### [Your instructions]
The listing below contains a span that opens with the line containing "21 [button] (466, 359)" and closes with the line containing "Dani Birras (47, 129)". Return that span exactly.
___
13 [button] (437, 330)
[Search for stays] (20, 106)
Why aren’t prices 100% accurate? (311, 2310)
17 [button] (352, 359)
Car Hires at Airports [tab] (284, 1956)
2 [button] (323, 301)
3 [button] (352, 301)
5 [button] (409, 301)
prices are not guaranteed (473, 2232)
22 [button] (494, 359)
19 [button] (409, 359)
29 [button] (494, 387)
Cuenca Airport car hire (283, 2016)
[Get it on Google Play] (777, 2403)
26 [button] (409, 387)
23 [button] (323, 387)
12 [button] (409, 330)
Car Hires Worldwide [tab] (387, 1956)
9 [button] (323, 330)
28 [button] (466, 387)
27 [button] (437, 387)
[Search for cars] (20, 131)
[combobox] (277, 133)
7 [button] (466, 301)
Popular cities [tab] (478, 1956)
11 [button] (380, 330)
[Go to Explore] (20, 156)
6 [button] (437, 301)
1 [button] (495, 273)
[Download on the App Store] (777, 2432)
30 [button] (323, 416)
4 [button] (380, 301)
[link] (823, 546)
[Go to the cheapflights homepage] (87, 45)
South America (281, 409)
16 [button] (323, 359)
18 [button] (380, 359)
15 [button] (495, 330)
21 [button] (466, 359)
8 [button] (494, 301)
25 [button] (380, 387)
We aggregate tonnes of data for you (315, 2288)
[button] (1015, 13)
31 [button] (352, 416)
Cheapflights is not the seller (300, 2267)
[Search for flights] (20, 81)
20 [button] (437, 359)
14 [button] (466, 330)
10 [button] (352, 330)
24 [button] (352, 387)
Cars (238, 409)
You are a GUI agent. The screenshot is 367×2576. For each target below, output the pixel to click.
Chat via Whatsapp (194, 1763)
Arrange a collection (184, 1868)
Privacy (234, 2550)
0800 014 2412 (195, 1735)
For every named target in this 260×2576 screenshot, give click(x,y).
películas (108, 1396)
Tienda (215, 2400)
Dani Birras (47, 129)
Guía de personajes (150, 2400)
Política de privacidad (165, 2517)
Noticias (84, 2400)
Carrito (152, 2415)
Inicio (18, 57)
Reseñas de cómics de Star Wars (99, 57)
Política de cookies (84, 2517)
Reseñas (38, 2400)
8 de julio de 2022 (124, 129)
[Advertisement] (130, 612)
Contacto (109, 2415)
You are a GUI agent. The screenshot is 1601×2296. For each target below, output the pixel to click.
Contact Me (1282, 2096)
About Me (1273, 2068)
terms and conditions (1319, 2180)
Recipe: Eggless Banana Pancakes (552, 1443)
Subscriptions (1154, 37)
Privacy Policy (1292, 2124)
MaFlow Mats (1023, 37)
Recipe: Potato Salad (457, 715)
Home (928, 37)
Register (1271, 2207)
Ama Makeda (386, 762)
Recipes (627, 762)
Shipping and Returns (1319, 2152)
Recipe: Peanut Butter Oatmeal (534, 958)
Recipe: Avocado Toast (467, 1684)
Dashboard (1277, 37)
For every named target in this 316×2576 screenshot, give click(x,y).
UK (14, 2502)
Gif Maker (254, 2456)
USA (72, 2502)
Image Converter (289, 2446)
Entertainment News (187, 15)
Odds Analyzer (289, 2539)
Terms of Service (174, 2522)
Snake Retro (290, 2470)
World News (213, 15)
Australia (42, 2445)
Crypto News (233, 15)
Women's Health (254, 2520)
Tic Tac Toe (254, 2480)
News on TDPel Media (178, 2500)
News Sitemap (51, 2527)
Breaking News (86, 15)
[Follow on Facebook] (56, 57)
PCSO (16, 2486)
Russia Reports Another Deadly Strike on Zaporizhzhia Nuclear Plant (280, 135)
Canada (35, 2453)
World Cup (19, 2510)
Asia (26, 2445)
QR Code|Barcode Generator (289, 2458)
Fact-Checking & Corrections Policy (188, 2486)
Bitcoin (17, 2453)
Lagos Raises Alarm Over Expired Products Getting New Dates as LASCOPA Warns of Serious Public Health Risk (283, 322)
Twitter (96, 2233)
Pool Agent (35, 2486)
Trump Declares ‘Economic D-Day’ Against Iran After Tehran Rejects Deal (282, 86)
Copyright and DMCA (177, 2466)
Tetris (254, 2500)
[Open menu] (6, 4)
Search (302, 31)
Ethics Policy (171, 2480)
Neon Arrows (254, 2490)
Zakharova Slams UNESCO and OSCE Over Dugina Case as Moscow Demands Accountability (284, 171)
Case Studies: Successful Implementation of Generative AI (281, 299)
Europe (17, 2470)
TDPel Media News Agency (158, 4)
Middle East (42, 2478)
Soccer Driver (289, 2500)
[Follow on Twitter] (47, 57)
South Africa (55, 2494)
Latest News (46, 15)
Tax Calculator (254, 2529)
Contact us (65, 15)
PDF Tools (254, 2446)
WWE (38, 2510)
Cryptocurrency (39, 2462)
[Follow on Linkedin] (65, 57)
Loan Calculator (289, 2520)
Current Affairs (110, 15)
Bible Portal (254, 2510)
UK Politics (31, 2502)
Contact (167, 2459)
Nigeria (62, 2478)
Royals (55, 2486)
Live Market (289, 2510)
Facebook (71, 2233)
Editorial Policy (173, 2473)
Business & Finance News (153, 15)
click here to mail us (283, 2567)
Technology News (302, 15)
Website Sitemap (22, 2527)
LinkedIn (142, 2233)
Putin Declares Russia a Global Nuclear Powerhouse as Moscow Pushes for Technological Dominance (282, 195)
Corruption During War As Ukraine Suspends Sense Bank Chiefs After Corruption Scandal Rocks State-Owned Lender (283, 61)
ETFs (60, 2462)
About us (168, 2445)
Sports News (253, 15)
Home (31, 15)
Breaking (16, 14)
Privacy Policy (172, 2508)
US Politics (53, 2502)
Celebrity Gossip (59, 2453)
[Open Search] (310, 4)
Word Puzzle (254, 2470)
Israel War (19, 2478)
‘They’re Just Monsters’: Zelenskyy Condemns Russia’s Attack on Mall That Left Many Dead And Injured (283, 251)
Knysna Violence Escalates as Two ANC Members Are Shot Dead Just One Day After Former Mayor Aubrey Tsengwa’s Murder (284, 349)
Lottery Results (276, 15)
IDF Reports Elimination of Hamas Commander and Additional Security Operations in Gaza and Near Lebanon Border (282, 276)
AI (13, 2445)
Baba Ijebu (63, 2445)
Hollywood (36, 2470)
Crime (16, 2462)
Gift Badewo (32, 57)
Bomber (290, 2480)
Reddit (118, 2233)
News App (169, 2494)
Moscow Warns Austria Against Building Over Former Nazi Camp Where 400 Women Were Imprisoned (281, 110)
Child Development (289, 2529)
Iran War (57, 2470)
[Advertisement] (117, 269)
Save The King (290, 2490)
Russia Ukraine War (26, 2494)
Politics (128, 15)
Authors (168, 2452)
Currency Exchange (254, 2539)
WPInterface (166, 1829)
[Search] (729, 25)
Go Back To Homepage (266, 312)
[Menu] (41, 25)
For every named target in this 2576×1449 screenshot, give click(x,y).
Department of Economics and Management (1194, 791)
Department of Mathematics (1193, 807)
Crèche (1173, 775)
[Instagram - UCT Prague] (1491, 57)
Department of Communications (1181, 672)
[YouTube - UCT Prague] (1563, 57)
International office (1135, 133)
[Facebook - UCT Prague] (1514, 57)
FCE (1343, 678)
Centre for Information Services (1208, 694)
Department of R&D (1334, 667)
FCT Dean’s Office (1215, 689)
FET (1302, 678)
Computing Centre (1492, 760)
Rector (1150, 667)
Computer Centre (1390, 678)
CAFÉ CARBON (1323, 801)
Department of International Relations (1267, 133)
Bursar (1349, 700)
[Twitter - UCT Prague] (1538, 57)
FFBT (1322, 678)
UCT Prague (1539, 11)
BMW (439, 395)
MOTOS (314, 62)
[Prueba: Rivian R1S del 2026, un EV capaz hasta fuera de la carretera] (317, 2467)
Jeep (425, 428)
___
### [Reply to the task]
21 [button] (466, 359)
8 [button] (494, 301)
25 [button] (380, 387)
We aggregate tonnes of data for you (315, 2288)
[button] (1015, 13)
31 [button] (352, 416)
Cheapflights is not the seller (300, 2267)
[Search for flights] (20, 81)
20 [button] (437, 359)
14 [button] (466, 330)
10 [button] (352, 330)
24 [button] (352, 387)
Cars (238, 409)
You are a GUI agent. The screenshot is 367×2576. For each target below, output the pixel to click.
Chat via Whatsapp (194, 1763)
Arrange a collection (184, 1868)
Privacy (234, 2550)
0800 014 2412 (195, 1735)
For every named target in this 260×2576 screenshot, give click(x,y).
películas (108, 1396)
Tienda (215, 2400)
Dani Birras (47, 129)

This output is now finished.